The AWK proposal should definitely not be used. The goal is to squeeze multiple spaces into one, but that AWK oneliner will delete all leading and trailing whitespace (even if it's just a single space). Worse, it will delete any tabs in the data.
A nitpick regarding the sed, \+ I believe is a gnu basic regular expression extension. In standardized basic regular expressions, a plus sign is an ordinary character and a backslash will not make it into a multiplier. Instead of x\+, it would be more portable to use either x\{1,\} or xx*
After seing your comment i have tested my code below with leading and trailing spaces and/or with tabs again, fortunately it worked well in all of this cases
But good to remember that we can use "tr" too.
AWK programs are pairs of patterns and actions.

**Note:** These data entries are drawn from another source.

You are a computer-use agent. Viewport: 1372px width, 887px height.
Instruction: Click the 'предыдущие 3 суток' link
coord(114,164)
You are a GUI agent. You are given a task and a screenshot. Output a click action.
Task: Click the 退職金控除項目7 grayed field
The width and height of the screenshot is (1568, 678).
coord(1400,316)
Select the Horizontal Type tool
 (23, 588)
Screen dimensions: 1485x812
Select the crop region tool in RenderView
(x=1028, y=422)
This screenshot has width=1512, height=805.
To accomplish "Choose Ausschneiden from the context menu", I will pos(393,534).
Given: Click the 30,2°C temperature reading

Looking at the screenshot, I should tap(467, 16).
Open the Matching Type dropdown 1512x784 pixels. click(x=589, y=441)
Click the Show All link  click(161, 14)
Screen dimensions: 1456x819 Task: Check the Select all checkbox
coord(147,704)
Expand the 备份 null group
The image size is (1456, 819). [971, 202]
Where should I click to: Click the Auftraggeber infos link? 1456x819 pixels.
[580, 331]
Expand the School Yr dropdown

Either the pattern or the action may be absent, but not both. A missing pattern evaluates to true for all lines. A missing action (the code withing curly braces) defaults to "{print $0}", which prints the line.
That code represents two pattern-action pairs.
The first pair is "{$1=$1}". This pair is missing the pattern, so it will match on every line read. The action is the code between the curly braces. For each line read, it assigns the value of $1 to $1. This does not change the field's value, but it does cause $0 to be recomputed, with each field separated by OFS (output field separator, whose default value is a space). This leads to the loss of leading and trailing whitespace, and replacement of whatever strings were originally field separators (one space, multiple spaces, tabs, combinations thereof) with one OFS.
The second pair is simply the traling one, "1", nothing more. The pattern is the "1", which is a boolean true and will cause its corresponding action to execute for every line read by AWK. The action however is missing, so it defaults to printing the line (as stated above). You see this idiom used often by AWKers trying to save a few characters; it is shorthand for printing the current line ($0).